TÜRKİYE İKTİSADI GERÇEK BİR ROTADA GELİŞİMİNİ SÜRDÜRÜYOR
Ankara Ticaret Odası (ATO) İdare Şurası Lideri Gürsel Baran, Türkiye iktisadının temmuz-eylül periyodunda yüzde 3,9 büyüdüğünü belirterek, “Küresel iktisatta büyümenin yavaşladığı, resesyon tehlikesinin sürdüğü bu devirde Türkiye’nin büyüme performansını müdafaası, bağışıklığının güçlü olduğunun göstergesidir” dedi.
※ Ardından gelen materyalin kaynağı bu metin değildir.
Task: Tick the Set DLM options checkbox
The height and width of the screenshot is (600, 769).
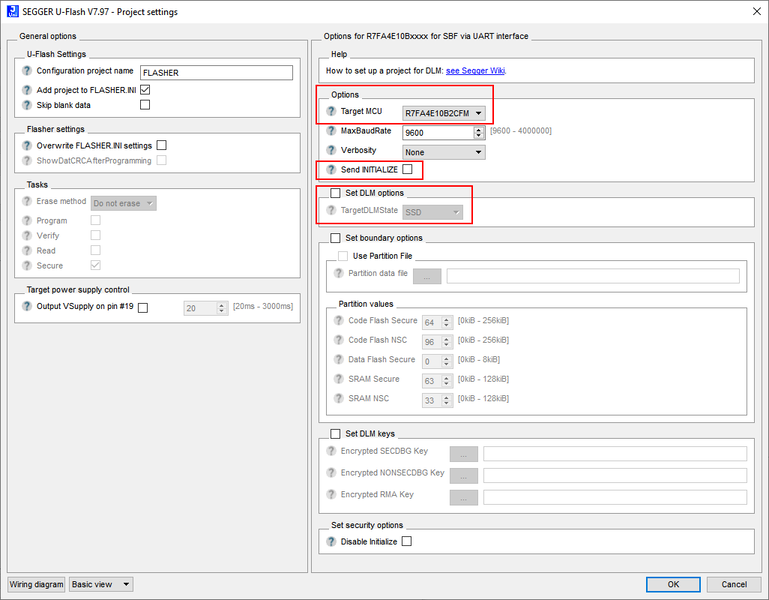Action: coord(336,193)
Gürsel Baran, yazılı açıklamasında, Türkiye İstatistik Kurumu (TÜİK) tarafından duyurulan yılın üçüncü çeyreğine ait gayrisafi yurt içi hasıla (GSYH) datalarını kıymetlendirdi. Reel bölümün dinamizm ve dayanıklılığının global iktisatta yaşanan risklerin Türkiye iktisadına yansıma oranını azalttığına dikkati çeken Baran, şunları kaydetti:
“Küresel iktisatta büyümenin yavaşladığı, resesyon tehlikesinin sürdüğü bu devirde Türkiye’nin büyüme performansını müdafaası, bağışıklığının güçlü olduğunun göstergesidir lakin global sistemin geldiği yapı prestijiyle hiçbir ülke dış tesirlerden bağımsız biçimde ekonomik büyümesini belirleyemez. Dünya ekonomisindeki yavaşlamanın Türkiye iktisadına ivme kaybettirmesi kaçınılmaz görünüyor. Bu gerçeği göz arkası etmemek gerektiği üzere karamsar tablo çizmek de yanlışsız değil. Türkiye iktisadı aslında gerçek bir rotada gelişimini sürdürüyor. Bu süreçte katma kıymetli üretimi teşvik etmek, bunu sağlayacak yatırımları desteklemek, büyümenin devamlılığına katkı sağlayacaktır. Dinamik gerçek dalı, basiretli idaresi ve insan kaynağıyla Türkiye’nin önü açıktır.”